In the book "French Kids Eat Everything" by Karen Le Billon, a mother describes the year she spent in her husband’s native France trying to get her two small children in touch with the French way of life. She soon discovers the typical North American way that kids eat is so much different than in France. The French seem to have a cultural sensibility about how to get their children eating healthy delicious food from a VERY young age. Leek soup, beet salad, fresh bread, and strong French cheese -no problem! This is typical kindergarten fare at the school cafeteria. She spends a year trying to get her kids accustomed to the French way of eating by exposing them to all sorts of local foods in a very matter-of-fact fashion. Le Billon’s account of her time in France also demonstrates that French kids just don’t snack. Period. After school they have a small “meal”, sitting down at a table called le goûter. Typically it may be yogurt and fruit or bread and cheese. Then food is put away and there is no snacking until dinner, typically from 7:00 to 7:30. Easy as that!
What if kids get hungry?

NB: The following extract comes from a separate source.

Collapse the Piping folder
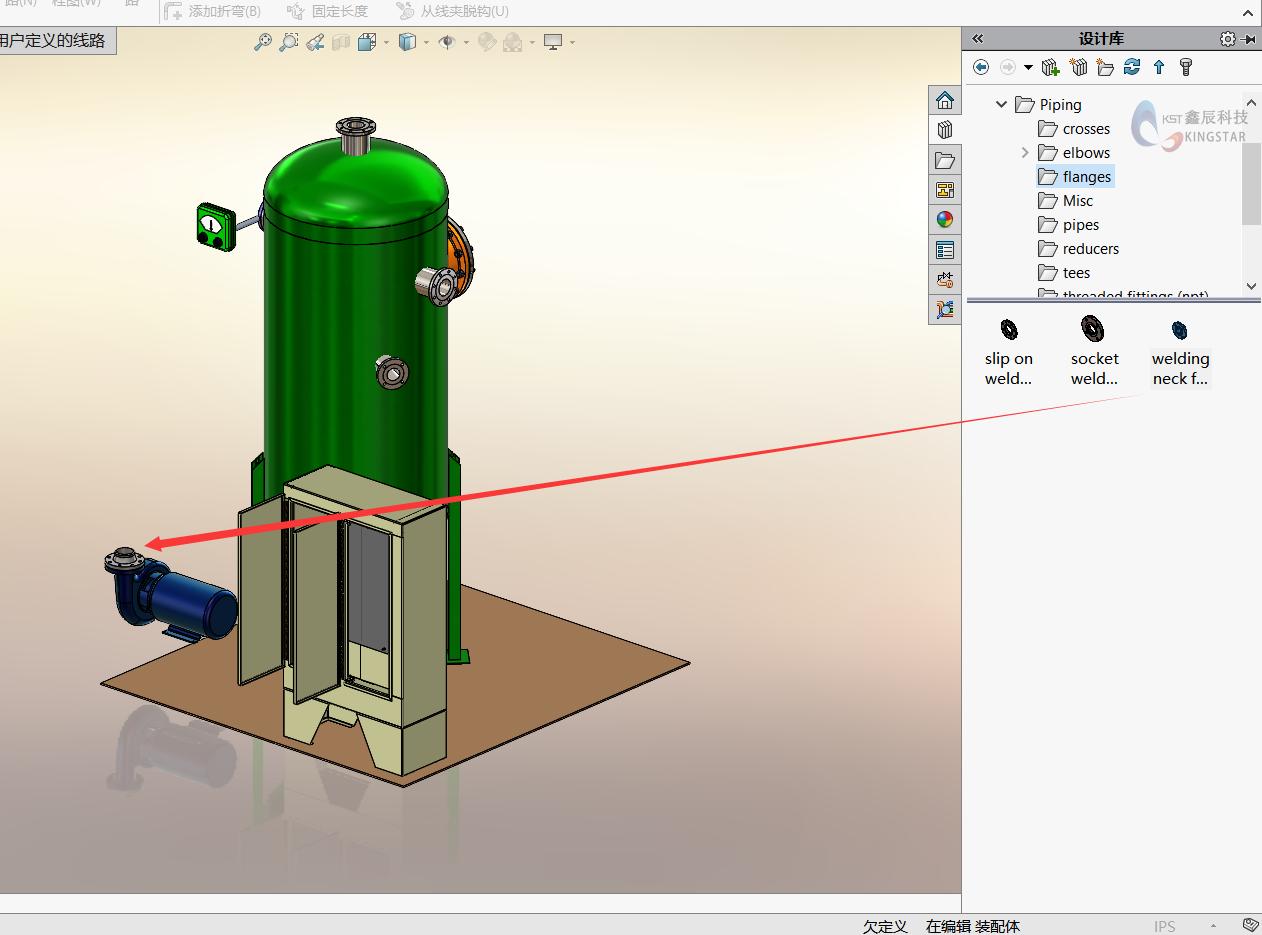 coord(1001,104)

Well, hunger is a normal human sensation that kids get accustomed to, and it also helps them to eat more nutritious foods at mealtimes. A child who is faced with broccoli at dinner is more likely to eat it if she is not full of fishy crackers, pretzels, and fruit snacks. What's so sensible about the way the French kids snack is that the snack is limited, well balanced and satisfying. For kids that are doing after school activities, a satisfying and well-planned snack can hold them over until dinner without having to munch on snack food on the way home.

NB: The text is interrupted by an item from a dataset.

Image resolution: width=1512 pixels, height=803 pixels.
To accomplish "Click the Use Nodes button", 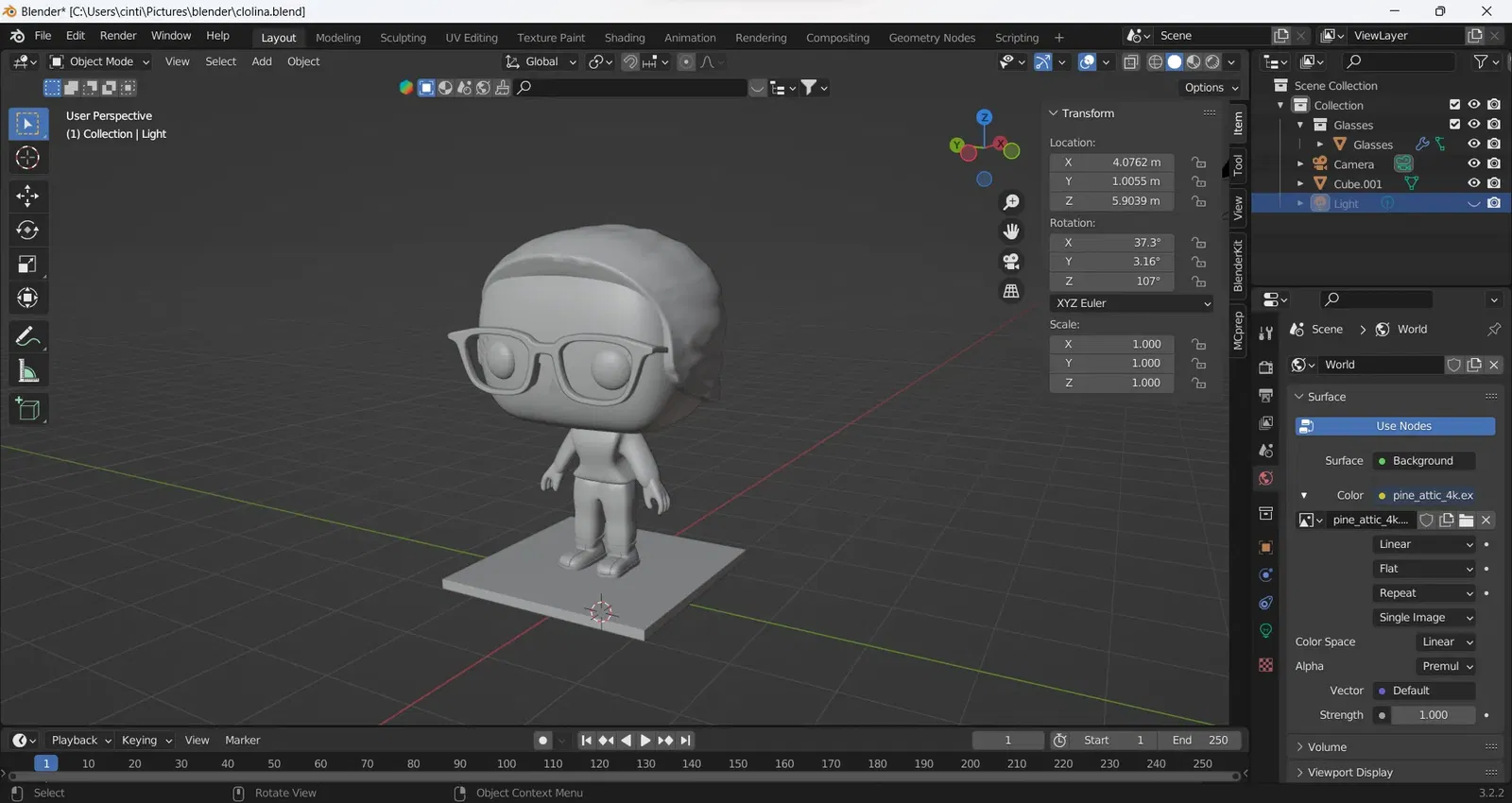I will click(1396, 426).
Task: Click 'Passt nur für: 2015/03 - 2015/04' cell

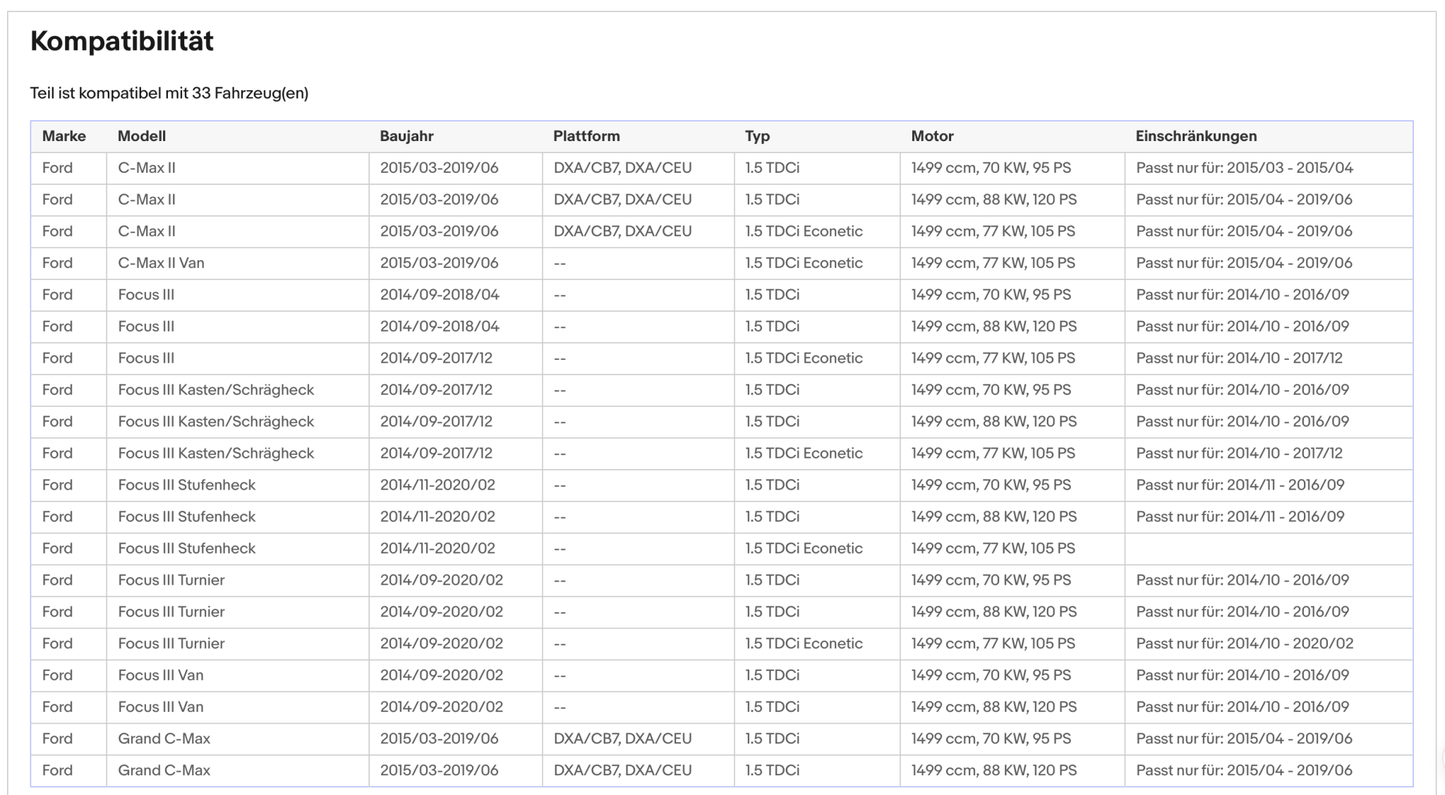Action: coord(1268,168)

Here are five simple French-inspired rules regarding snacking for kids. Many of these can also be applied to adults too!
1. Let hunger develop: Small children should probably be offered a mid-morning snack and a later afternoon snack. Older children and adults may only have time for one late afternoon snack. Other than that, snacks should be put away so that children are more likely to eat their meals. When we let hunger develop we are more likely to try foods that are offered at meals. During these breaks from eating children can also focus on other ways of developing and growing.

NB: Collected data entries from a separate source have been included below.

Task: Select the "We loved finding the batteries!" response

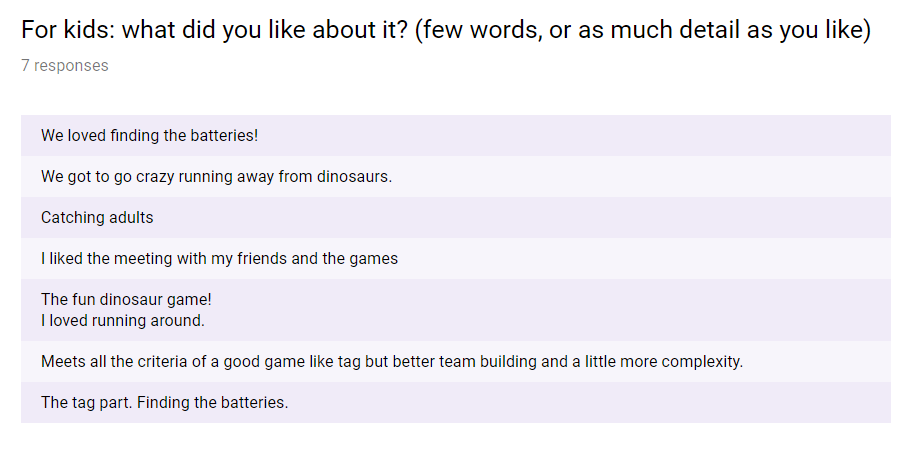Action: (x=149, y=135)
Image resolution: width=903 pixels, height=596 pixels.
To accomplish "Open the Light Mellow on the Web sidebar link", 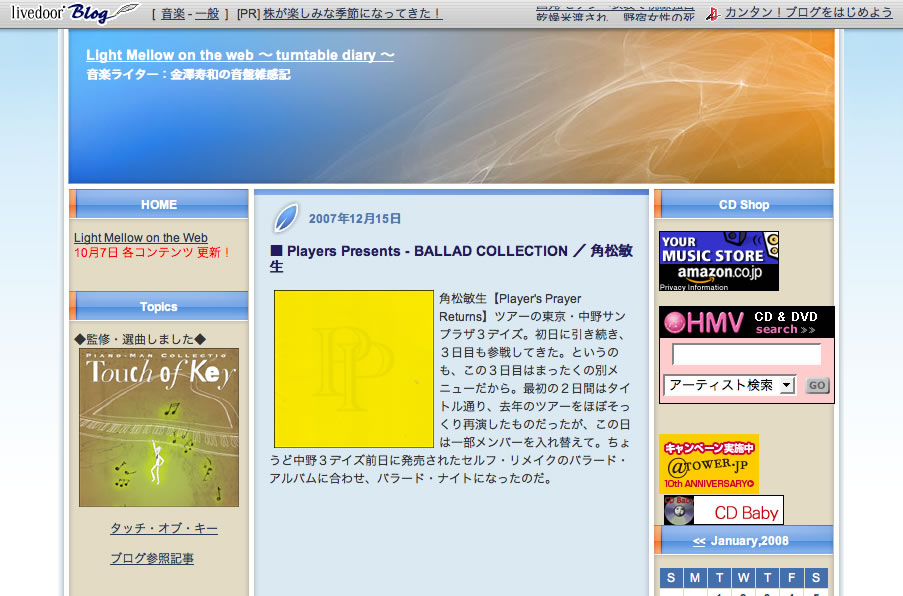I will (141, 238).
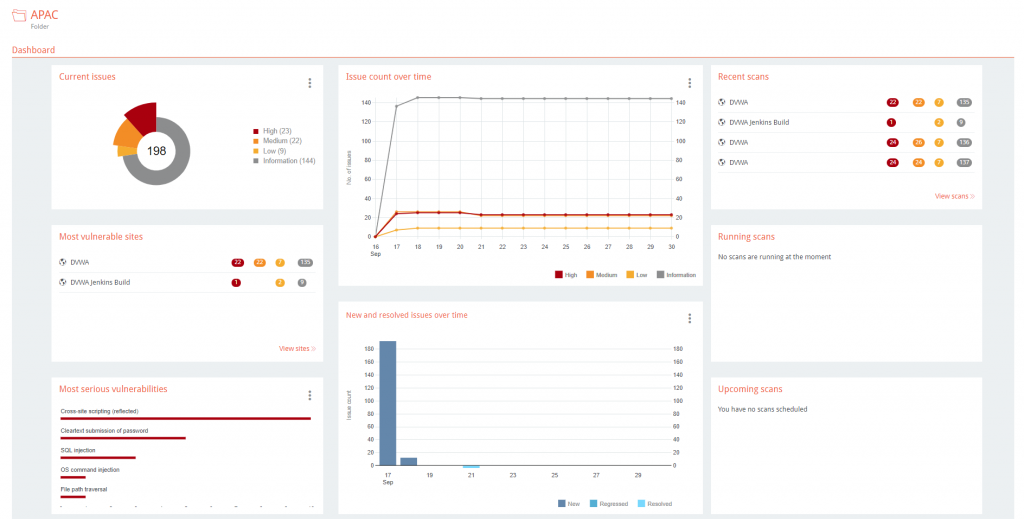Open the Current issues kebab menu
Viewport: 1024px width, 519px height.
[310, 84]

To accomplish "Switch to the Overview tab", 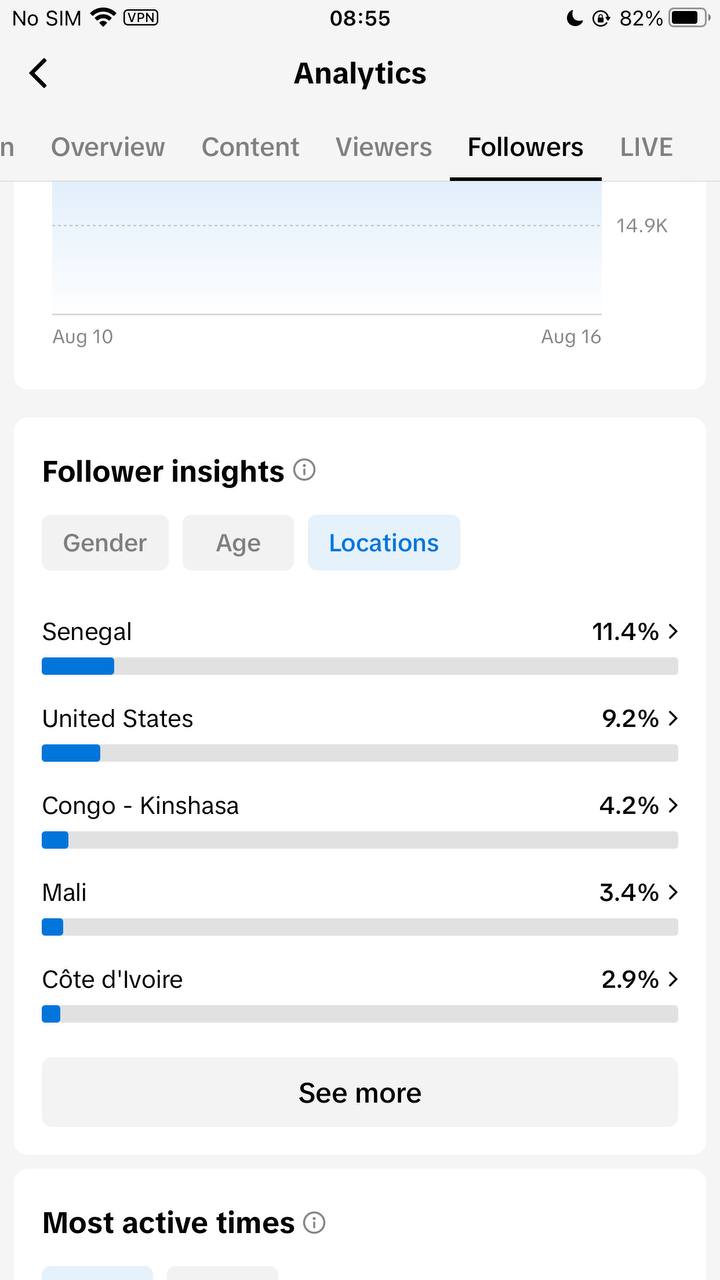I will [108, 147].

2. New habits take time: Children will probably protest at first when they are getting used to a "no snacks on demand" routine. It’s okay. This is a change which over time they will likely get use to if you stay consistent. Provide simple explanations for the change in your routine, and then don’t give in.
3. Give balanced snacks: Snacks should consist of foods that one would give at meals. If your snack says “Snack” on the packaging, it’s probably more of a treat than a healthy snack! Instead of “filler foods” like fish crackers, pretzels, chips, and fruit snacks which don’t offer much nutrition, try to provide a balance of carbohydrate, protein, fiber, and fat. Providing all four of these elements will help your snack to be more filling and satisfying.
4. Plate snacks to keep portions sensible: Be mindful of portions by serving a sensible amount in a bowl or plate. This will avoid overeating which is easy to do when hungry.
5. Drink water: Avoid sweet drinks like juice, sports drinks, soda, or other sweetened beverages with snacks. Water and milk are good choices for snack time. Smoothies that combine fruit, veggies, yogurt, and other nutritious ingredients can also work well as a snack.